New Boiler - Why?

Prior to ordering the new boiler there was a discussion as to whether we should repair the old one instead. Indeed they can work miracles these days. We decided to go with a new one, here are some of the reasons.............

Loco Availability.

The Festiniog Railway has three engines rated for pulling 8 coaches. Smaller engines can do 6 which is fine off peak and the Fairlies can do 12 but cost more to run and maintain so they're good when its busy. As a result the 8 coach engines work most of the year and in any one year we need two of the three of them running.

Click on the picture on the left and you will see the loco plan based on the 10 year life between overhaul of the boiler. This dictates when the engine must come out of service. You will see that Mountaineer is next of the 8 car engines for overhaul in 2005.

As a result Blanche MUST be back in service for the 2005 season.

Mend or New?

This was the big decision, should we try to repair the existing boiler or buy a completely new one? The boxes below show some of the pros and conns.

Mend

May at the outset seem cheaper.
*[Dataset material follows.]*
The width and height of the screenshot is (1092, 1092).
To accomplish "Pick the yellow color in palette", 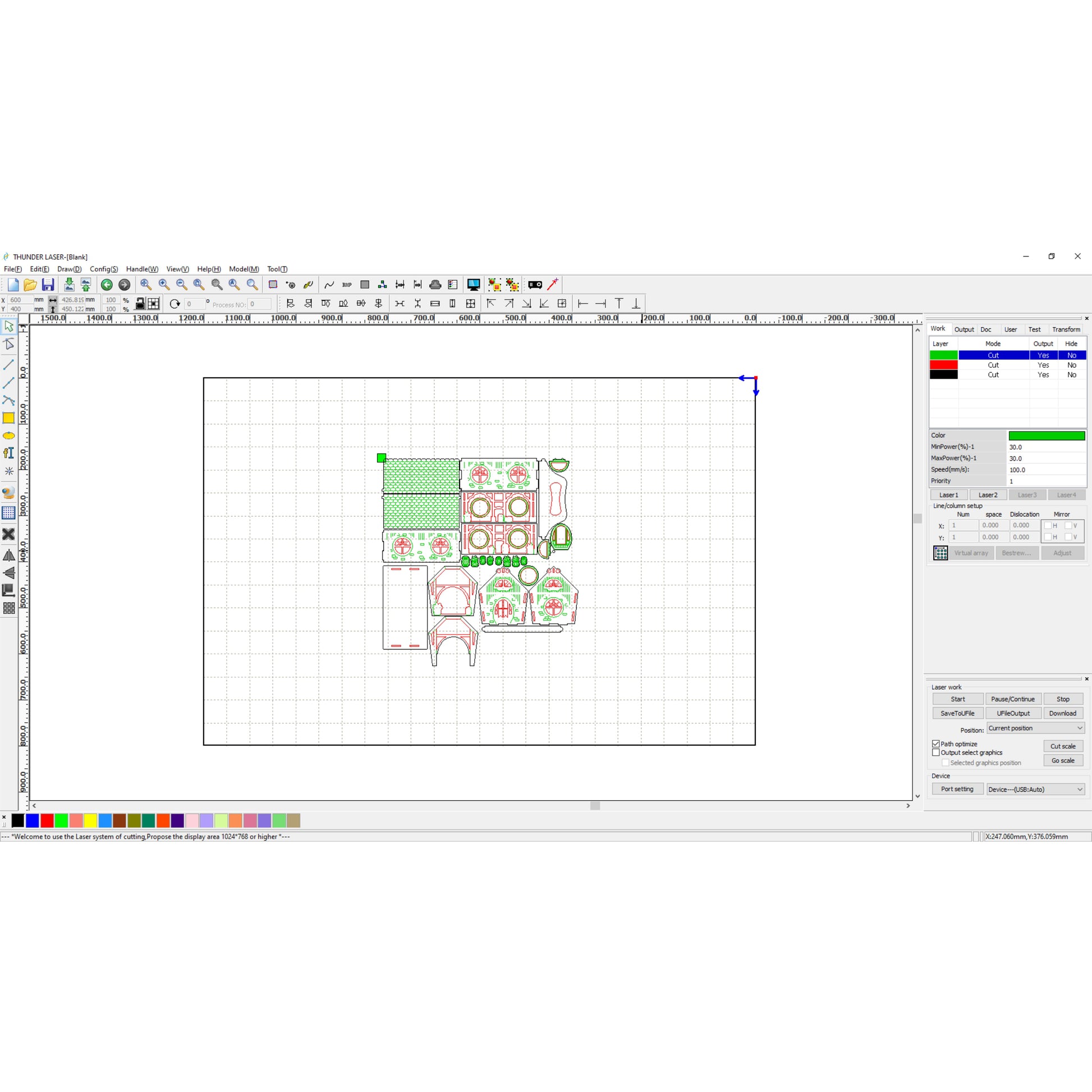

Still an old boiler with possible unreliability. Repairs have a habit of increasing in scope, cost and timescale. Once you start you are committed to this path.

Eg Linda's last overhaul. Repair authorised at about £22k, scope increases and cost increases to nearer to £30k. Boiler is late back and still gives trouble in service

New Fixed price, £36.4K. New Boiler to current design standards. Contracted delivery date. Hopefully, then years trouble free service and another ten after a quick overhaul which is all a ten year old boiler should need - a re-tube basically.

We decided that on this occasion the right answer was a new one.

Here's what swung it

  • New inner firebox needed.

  • New front tubeplate needed

  • Bottom half of the outer wrapper needs patching

  • Bottom half of the backhead would need a patch

  • Throatplate would need attention

That only left the barrel and we only think that's OK! From this assessment we could see the following

  • Repair costs would be in the order if £30k

  • A true estimate of repair costs were not possible without stripping the boiler down

  • Repair cost only ever seem to go up

  • Impossible to assess the timescales

So, given we wanted the engine back in traffic by a certain date, reliable once it was back in traffic and we needed to know what it was going to cost a new boiler was the only answer.